From: Eliezer S. Yudkowsky (sentience@pobox.com)
Date: Wed Jun 26 2002 - 11:29:42 MDT
Ben Goertzel wrote:
 >> "The intention that was in the mind of the programmer when writing this
 >> line of code" is a real, external referent; a human can understand it,
 >> and an AI that models causal systems and other agents should be able to
 >> understand it as well. Not just the image of Friendliness itself, but
 >> the entire philosophical model underlying the goal system, can be
 >> defined in terms of things that exist outside the AI and are subject to
 >> discovery.
 >
 > That is whacky!!
 >
 > Inferring an intention in another human's mind is HARD... except in very
 > simple cases, which are the exception, not the rule...
I didn't say it was easy for an infrahuman AI.  I said that the sentence 
itself was an external reference.  This has implications for the AI's 
modeling of Friendliness regardless of whether the AI knows enough to unpack 
the external reference.  If X is an external reference to a design decision 
that is an external reference to the programmers' intentions, then it makes 
sense to change X if the programmers change their design decision as a 
result of seeing the previous version of X function in a way that conflicted 
with their intentions.  It's a question of where your roots are.  What is 
important to an early AI is not so much knowing *what* the roots are as 
knowing *where* the roots are.  Growing up and becoming independent of the 
programmers is something that depends on understanding *what* the roots are, 
but this is an advanced stage of Friendship growth, which may assume that 
the AI understands the programmers as black boxes.
External references can never be completely unpacked in a messy physical 
universe; even a femtotech-level scan of your neural state a few years later 
may be insufficient to capture the full physical description of your mind at 
the moment of decision a few years back.  (Of course, all the *relevant* 
factors in the decision are presumably a bit easier to figure out than this, 
since similar factors will appear as relevant in other decisions as well.) 

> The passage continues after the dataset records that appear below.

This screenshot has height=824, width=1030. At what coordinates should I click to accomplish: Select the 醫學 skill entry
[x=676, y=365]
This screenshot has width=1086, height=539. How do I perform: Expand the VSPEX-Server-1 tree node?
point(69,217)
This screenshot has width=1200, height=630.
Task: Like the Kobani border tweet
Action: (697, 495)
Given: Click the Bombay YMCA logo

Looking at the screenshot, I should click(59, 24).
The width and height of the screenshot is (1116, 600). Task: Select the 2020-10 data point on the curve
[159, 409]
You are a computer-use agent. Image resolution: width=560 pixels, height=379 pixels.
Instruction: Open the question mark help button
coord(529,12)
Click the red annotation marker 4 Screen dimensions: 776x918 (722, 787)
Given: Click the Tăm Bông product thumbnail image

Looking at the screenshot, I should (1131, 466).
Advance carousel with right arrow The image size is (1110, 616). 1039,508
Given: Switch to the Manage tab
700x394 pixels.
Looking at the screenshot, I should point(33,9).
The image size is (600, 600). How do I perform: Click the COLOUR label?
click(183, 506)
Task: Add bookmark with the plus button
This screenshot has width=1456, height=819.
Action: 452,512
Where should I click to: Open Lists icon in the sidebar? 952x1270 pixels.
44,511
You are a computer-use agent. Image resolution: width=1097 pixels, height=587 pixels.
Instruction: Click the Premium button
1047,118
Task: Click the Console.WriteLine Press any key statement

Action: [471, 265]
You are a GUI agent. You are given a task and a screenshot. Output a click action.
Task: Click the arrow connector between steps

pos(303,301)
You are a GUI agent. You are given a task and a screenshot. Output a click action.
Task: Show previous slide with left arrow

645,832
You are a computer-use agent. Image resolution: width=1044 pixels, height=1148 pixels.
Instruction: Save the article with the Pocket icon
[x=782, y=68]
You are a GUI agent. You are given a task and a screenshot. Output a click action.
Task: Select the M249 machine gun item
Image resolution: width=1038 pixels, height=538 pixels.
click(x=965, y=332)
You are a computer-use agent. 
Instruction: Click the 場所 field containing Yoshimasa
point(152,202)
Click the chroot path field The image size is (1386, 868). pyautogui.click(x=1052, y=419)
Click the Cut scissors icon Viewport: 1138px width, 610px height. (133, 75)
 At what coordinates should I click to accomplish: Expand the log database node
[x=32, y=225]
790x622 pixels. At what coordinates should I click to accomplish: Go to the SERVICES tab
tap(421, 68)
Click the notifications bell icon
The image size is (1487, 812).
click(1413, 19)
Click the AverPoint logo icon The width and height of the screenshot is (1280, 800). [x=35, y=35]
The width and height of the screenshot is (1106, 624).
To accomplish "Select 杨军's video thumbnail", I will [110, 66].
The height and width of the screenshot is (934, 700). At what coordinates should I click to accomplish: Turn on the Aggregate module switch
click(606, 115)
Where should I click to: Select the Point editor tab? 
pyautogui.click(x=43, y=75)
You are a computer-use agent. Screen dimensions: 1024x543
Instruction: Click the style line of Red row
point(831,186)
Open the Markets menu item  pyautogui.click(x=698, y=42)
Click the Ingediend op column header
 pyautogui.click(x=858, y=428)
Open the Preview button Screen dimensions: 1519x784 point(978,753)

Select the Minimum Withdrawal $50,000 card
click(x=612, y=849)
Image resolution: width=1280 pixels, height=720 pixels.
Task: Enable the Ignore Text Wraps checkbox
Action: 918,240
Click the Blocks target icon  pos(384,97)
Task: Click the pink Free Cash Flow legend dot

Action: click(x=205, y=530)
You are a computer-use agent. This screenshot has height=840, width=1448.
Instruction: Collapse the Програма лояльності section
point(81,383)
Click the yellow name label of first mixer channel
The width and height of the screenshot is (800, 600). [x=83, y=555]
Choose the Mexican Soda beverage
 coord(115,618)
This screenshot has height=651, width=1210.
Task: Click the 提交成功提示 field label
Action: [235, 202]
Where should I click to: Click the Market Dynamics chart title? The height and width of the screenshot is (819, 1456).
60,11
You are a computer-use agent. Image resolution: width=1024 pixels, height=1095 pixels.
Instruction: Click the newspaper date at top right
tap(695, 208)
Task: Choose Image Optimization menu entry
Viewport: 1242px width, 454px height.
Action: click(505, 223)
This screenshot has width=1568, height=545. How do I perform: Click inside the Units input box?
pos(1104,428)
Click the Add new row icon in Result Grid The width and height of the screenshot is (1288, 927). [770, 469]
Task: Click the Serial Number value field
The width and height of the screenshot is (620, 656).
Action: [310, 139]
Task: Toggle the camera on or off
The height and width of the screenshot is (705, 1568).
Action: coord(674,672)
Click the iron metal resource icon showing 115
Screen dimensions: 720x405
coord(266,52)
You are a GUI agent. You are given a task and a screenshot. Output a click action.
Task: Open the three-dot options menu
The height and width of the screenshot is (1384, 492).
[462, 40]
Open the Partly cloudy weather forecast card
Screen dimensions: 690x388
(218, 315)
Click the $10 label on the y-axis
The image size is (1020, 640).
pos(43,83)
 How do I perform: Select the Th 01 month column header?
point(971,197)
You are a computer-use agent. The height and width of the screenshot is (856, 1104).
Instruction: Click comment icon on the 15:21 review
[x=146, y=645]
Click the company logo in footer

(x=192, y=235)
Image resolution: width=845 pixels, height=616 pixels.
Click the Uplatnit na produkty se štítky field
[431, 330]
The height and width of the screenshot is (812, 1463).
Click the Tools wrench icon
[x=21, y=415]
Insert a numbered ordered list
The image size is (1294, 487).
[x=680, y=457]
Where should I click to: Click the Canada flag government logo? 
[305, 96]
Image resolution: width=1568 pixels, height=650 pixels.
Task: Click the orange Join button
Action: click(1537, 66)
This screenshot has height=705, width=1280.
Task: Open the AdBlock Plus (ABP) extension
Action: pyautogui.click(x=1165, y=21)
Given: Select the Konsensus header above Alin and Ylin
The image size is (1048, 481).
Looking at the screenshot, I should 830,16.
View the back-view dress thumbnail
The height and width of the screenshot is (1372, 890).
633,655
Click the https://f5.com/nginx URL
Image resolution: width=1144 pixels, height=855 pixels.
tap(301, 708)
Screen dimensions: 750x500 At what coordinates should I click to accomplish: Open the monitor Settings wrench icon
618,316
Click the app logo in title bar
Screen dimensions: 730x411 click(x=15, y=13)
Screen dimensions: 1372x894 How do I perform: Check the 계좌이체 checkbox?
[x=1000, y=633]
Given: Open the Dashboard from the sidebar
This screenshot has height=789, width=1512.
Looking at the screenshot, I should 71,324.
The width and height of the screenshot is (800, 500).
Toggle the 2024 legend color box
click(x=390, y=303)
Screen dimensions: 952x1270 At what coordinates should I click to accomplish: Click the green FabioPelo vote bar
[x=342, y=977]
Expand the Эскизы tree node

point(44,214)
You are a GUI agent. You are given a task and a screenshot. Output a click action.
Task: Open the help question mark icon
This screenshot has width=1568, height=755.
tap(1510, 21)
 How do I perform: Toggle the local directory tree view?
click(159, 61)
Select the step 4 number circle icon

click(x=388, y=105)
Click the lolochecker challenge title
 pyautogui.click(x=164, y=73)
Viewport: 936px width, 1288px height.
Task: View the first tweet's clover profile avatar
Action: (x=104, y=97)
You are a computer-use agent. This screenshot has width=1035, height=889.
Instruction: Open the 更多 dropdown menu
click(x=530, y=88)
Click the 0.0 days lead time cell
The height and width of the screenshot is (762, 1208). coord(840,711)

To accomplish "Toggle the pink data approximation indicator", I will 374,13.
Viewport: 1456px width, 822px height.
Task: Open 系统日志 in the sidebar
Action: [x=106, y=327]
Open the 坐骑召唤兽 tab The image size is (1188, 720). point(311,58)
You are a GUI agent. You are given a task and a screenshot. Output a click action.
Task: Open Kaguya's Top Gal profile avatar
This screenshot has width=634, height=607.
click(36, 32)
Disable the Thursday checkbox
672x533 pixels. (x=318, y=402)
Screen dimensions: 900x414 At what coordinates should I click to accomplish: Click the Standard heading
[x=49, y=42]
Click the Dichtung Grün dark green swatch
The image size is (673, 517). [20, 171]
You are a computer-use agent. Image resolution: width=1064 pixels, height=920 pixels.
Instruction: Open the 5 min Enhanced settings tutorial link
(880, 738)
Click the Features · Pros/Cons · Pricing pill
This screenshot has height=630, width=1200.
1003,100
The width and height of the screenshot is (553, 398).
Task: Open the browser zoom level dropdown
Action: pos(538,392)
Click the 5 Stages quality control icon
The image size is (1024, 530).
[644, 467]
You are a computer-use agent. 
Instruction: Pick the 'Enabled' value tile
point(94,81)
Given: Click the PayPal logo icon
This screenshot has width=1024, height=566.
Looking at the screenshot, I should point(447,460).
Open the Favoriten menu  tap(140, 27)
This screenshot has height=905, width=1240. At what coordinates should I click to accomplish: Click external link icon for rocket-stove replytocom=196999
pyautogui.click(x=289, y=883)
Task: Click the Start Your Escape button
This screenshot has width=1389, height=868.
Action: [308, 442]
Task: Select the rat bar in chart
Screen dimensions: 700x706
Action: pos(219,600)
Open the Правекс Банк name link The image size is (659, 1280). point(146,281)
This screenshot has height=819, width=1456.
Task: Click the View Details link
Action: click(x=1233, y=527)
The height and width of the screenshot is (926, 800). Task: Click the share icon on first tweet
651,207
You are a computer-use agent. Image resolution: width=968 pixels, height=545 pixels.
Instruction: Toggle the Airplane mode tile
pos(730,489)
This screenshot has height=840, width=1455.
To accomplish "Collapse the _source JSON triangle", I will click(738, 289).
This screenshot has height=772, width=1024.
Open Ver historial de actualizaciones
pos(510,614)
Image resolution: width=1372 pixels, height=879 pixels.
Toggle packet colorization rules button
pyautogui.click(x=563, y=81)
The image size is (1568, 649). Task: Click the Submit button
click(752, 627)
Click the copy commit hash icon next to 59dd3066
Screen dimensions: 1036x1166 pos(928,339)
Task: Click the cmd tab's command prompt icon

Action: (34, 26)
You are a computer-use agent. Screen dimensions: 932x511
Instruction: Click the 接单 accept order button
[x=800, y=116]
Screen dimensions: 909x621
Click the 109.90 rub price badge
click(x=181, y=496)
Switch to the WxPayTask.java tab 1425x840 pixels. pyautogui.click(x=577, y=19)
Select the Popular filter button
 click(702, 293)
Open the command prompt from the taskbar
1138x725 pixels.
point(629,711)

The question is just whether it can be unpacked well enough to capture the 
information that's relevant to Friendliness; if a human notices anything 
amiss, that means the difference is noticeable enough to be distinguishable 
at our level of reality, and an SI should have no trouble picking it out. 
For that matter, an infrahuman AI can notice pretty subtle mistakes by proxy 
- if a human objects to something, then the actual objection typed into the 
keyboard is a very noticeable physical effect of which the mistake is the cause.
 > It's hard for a human, even one with decent empathic ability.
 >
 > It may be WAY WAY HARDER for a nonhuman intelligence, even one somewhat
 > smarter than humans. (Just as, for example, a dog may be better at
 > psyching out "the intention in another dog's head" than I am, because
 > it's a dog...)
 >
 > I am very curious to see your design for your AGI's "telepathy" module ;)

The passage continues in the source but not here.